Masalah yang kedua, adalah rendahnya alokasi APBD tiap daerah yang digunakan untuk memperbaiki layanan air bersih dan sanitasi. Berdasarkan data dari Dirjen Bina Pembangunan Daerah Kementrian Dalam Negeri, pada tahun 2010 yang lalu, rata-rata alokasi belanja sanitasi seluruh kota dan kabupaten di Indonesia masih di angka 1,5% dari total belanja APBD. Dibandingkan pada saat tahun 2006 yang alokasi rata-ratanya hanya 0.5%, hal itu tentu mengalami kenaikan yang signifikan. Namun, berkaca dari kondisi Indonesia saat ini, hal itu tentu jauh dari kata layak, karena kondisi sanitasi dan air bersih di Indonesia telah mencapai taraf yang sangat memprihatinkan.

6.      Penyalah Gunaan Dan Pencemaran Air

Sumber-sumber air bersih ini biasanya terganggu akibat penggunaan dan penyalahgunaan sumber air seperti:
1.                   Pertanian. Penghamburan air akibat ketiadaannya penyaluran air yang baik pada lahan yang diairi dengan irigasi (untuk penghematan dalam jangka pendek) dapat berakibat terjadinya kubangan dan penggaraman yang akhirnya dapat menyebabkan hilangnya produktivitas air dan tanah.

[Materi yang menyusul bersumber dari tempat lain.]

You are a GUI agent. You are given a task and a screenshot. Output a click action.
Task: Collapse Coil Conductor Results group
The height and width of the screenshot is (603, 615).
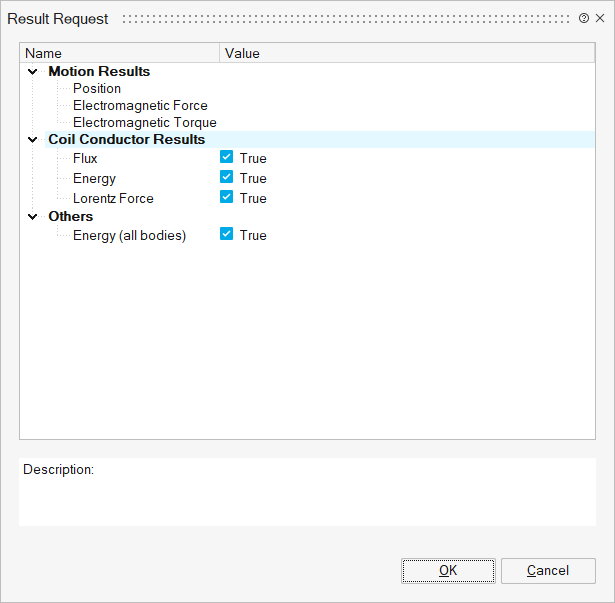(x=34, y=140)
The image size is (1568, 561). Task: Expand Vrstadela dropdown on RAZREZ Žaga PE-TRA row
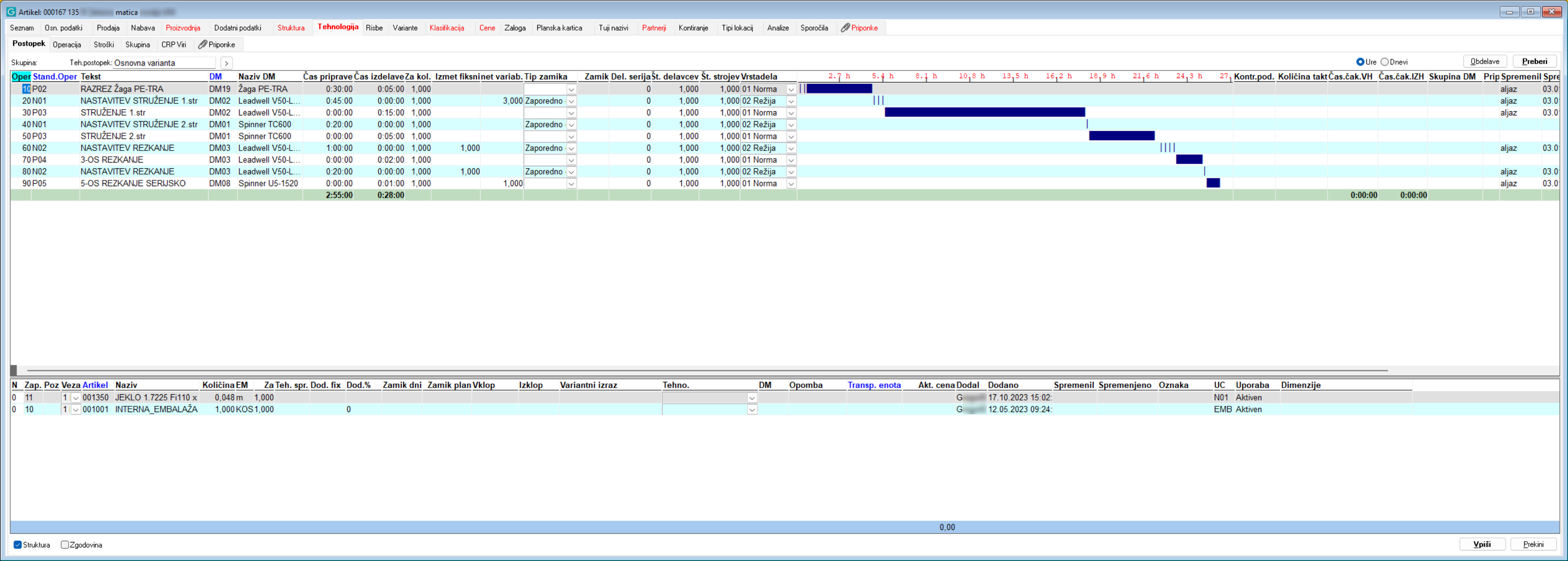click(x=791, y=89)
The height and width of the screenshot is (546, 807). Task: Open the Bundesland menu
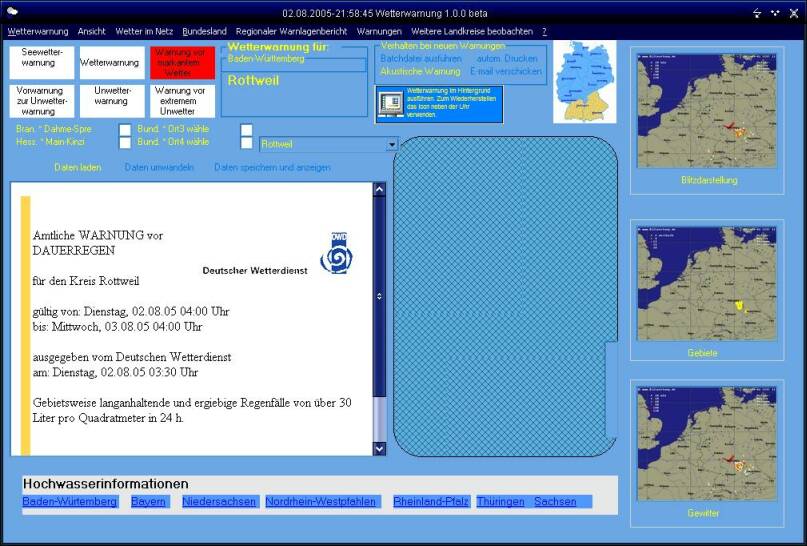pos(204,31)
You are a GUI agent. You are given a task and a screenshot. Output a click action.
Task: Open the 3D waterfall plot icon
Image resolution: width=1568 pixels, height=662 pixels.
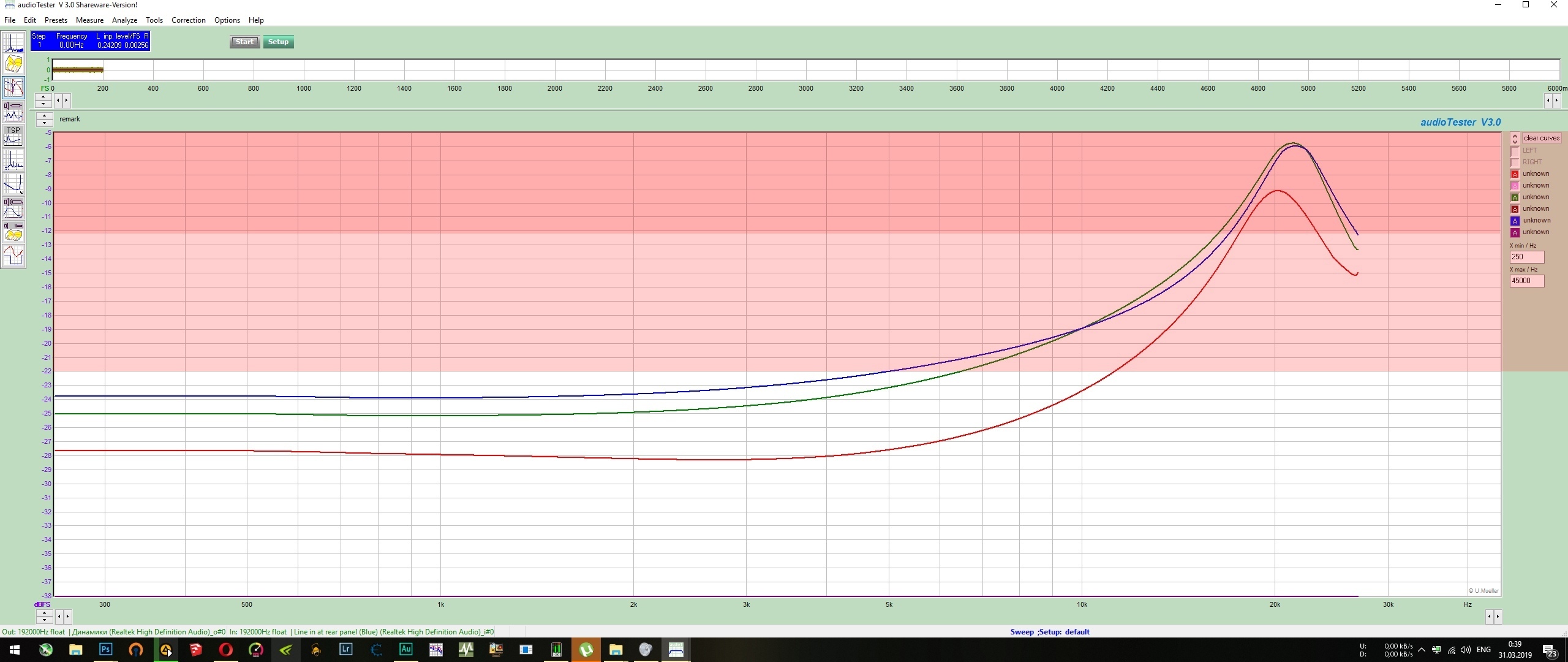13,64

2.                   Industri. Walaupun industri menggunakan air jauh lebih sedikit dibandingkan dengan irigasi pertanian, namun penggunaan air oleh bidang industri mungkin membawa dampaknya yang lebih parah dipandang dari dua segi. Pertama, penggunaan air bagi industri sering tidak diatur dalam kebijakan sumber daya air nasional, maka cenderung berlebihan. Kedua, pembuangan limbah industri yang tidak diolah dapat menyebabkan pencemaran bagi air permukaan atau air bawah tanah, seihingga menjadi terlalu berbahaya untuk dikonsumsi. Air buangan industri sering dibuang langsung ke sungai dan saluran-saluran, mencemarinya, dan pada akhirnya juga mencemari lingkungan laut, atau kadang-kadang buangan tersebut dibiarkan saja meresap ke dalam sumber air tanah tanpa melalui proses pengolahan apapun. Kerusakan yang diakibatkan oleh buangan ini sudah melewati proporsi volumenya. Banyak bahan kimia modern begitu kuat sehingga sedikit kontaminasi saja sudah cukup membuat air dalam volume yang sangat besar tidak dapat digunakan untuk minum tanpa proses pengolahan khusus.

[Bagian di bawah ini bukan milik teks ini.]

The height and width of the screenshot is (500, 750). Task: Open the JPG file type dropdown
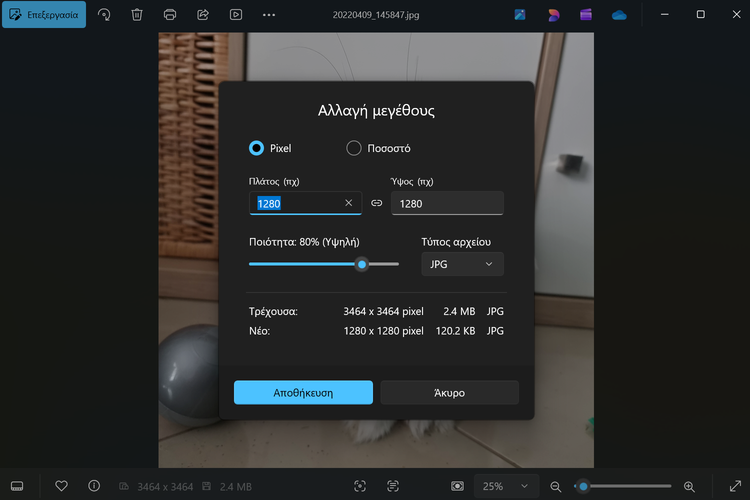point(462,264)
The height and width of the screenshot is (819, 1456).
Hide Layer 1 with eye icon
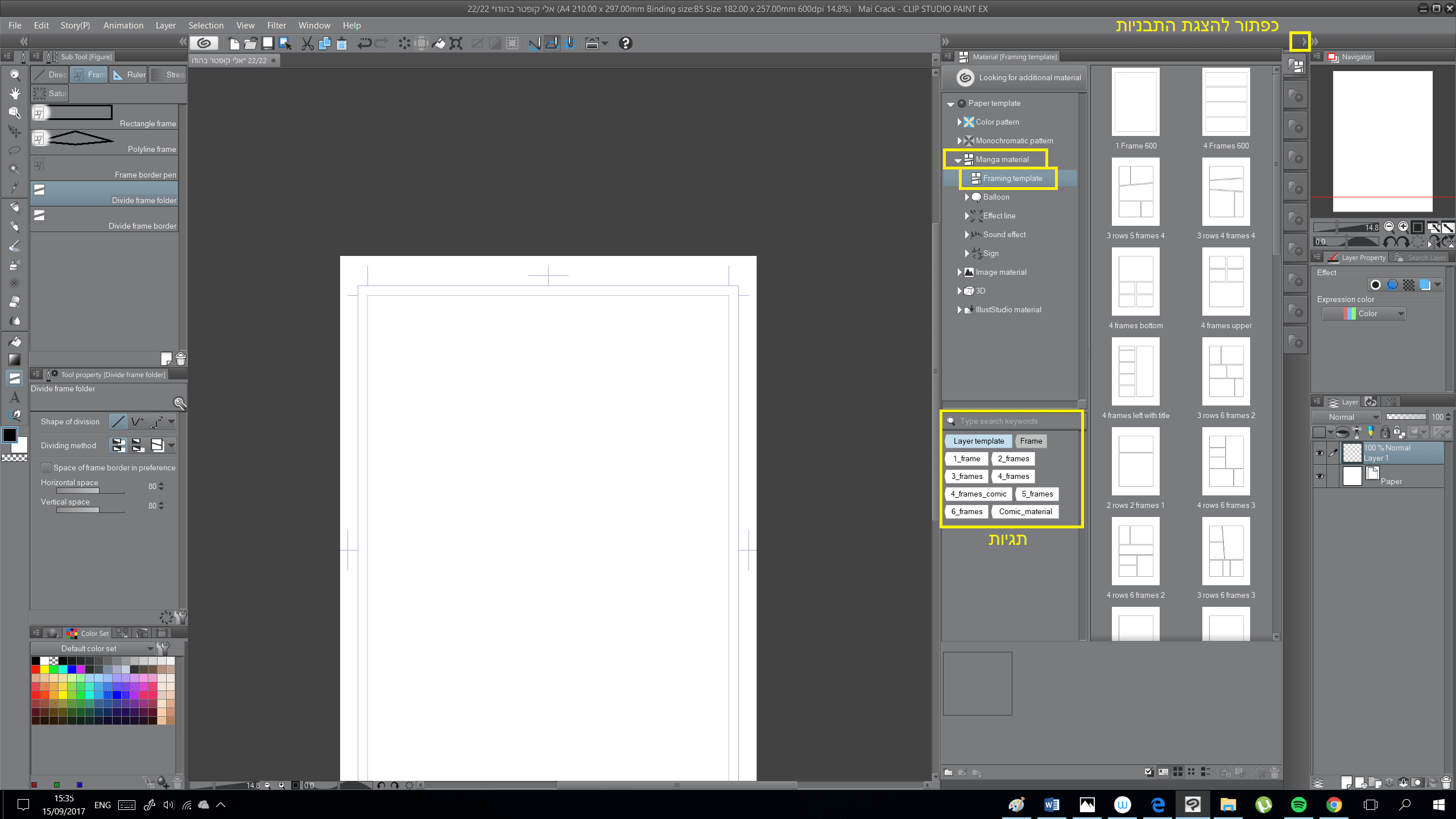pyautogui.click(x=1320, y=453)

3.                   Eksploitasi sumber-sumber air secara masal oleh rumah tangga.
* Di negara berkembang: Di beberapa tempat di negara bagian Tamil Nadu di India bagian selatan yang tidak memiliki hukum yang mengatur pemasangan penyedotan sumur pipa atau yang membatasi penyedotan air tanah, permukaan air tanah anjlok 24 hingga 30 meter selama tahun 1970-an sebagai akibat dari tak terkendalikannya pemompaan atau pengairan. Pada sebuah konferensi air di tahun 2006 wakil dari suatu negara yang kering melaporkan bahwa 240.000 sumur pribadi yang dibor tanpa mengindahkan kapasitas jaringan sumber air mengakibatkan kekeringan dan peningkatan kadar garam.

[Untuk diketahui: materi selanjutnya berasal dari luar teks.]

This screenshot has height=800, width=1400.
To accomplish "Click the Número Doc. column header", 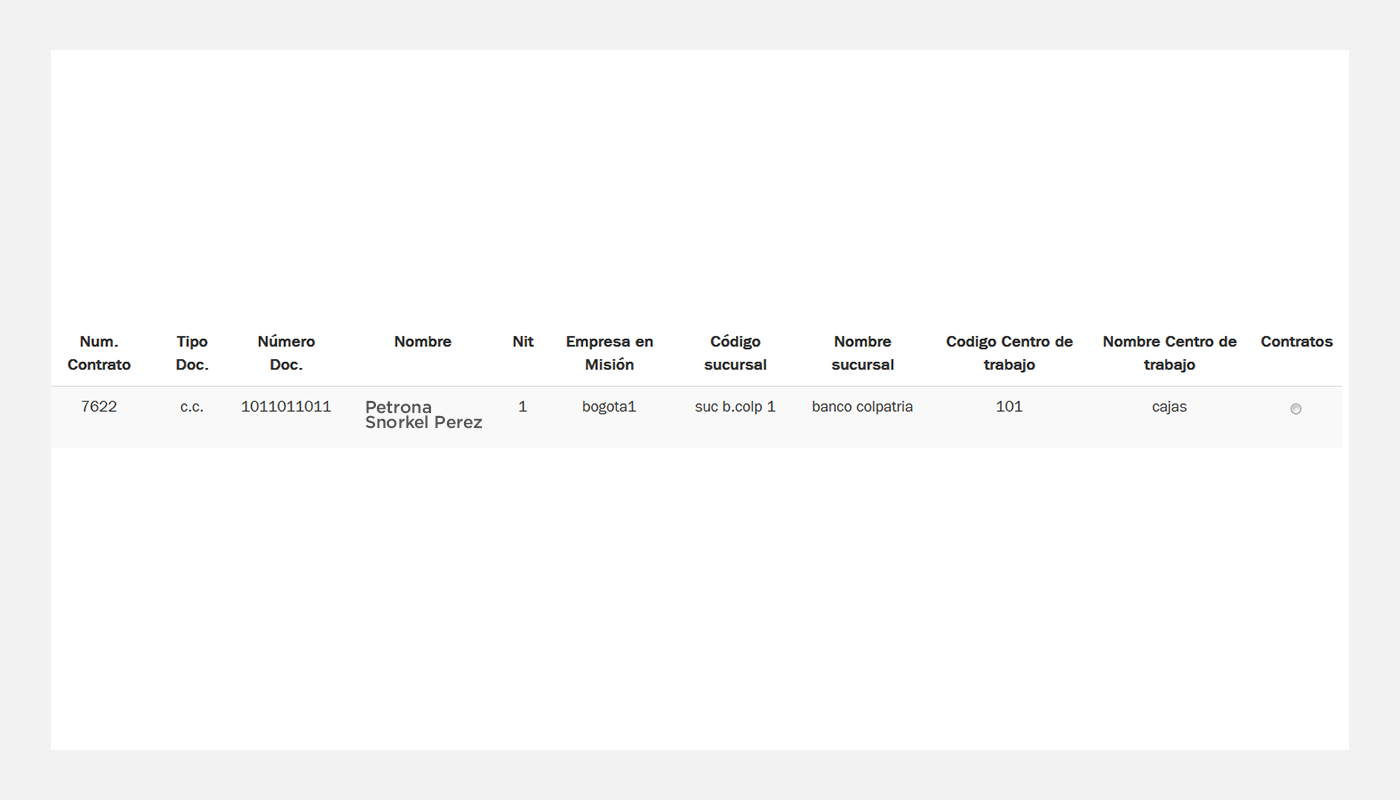I will pyautogui.click(x=286, y=353).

* Di negara maju seperti Amerika Serikat seperlima dari seluruh tanah irigasi di AS tergantung hanya pada jaringan sumber air (Aquifer) Agallala yang hampir tak pernah menerima pasok secara alami. Selama 4 dasawarsa terakhir terhitung dari tahun 2006, sistem jaringan yang tergantung pada sumber ini meluas dari 2 juta hektar menjadi 8 juta, dan kira-kira 500 kilometer kubik air telah tersedot. Jaringan sumber ini sekarang sudah setengah kering kerontang di bawah sejumlah negara bagian. Sumber-sumber air juga mengalami kemerosotan mutu, di samping pencemaran dari limbah industri dan limbah perkotaan yang tidak diolah, seperti pengotoran berat dari sisa-sisa dari lahan pertanian. Misalnya, di bagian barat AS, sungai Colorado bagian bawah sekarang ini demikian tinggi kadar garamnya sebagai akibat dari dampak arus balik irigasi sehingga di Meksiko sudah tidak bermanfaat lagi, dan sekarang AS terpaksa membangun suatu proyek besar untuk memurnikan air garam di Yuma, Arizona, guna meningkatkan mutu sungainya. Situasi di wilayah perkotaan jauh lebih jelek daripada di daerah sumber dimana rumah tangga yang terlayani terpaksa merawat WC dengan cara seadanya karena langkanya air, dan tanki septik membludak karena layanan pengurasan tidak dapat diandalkan, atau hanya dengan menggunakan cara-cara lain yang sama-sama tidak tuntas dan tidak sehat. Hal ini tidak saja mengakibatkan masalah bagi penggunanya sendiri, tetap juga sering berbahaya terhadap orang lain dan merupakan ancaman bagi lingkungan karena limbah mereka lepas tanpa proses pengolahan.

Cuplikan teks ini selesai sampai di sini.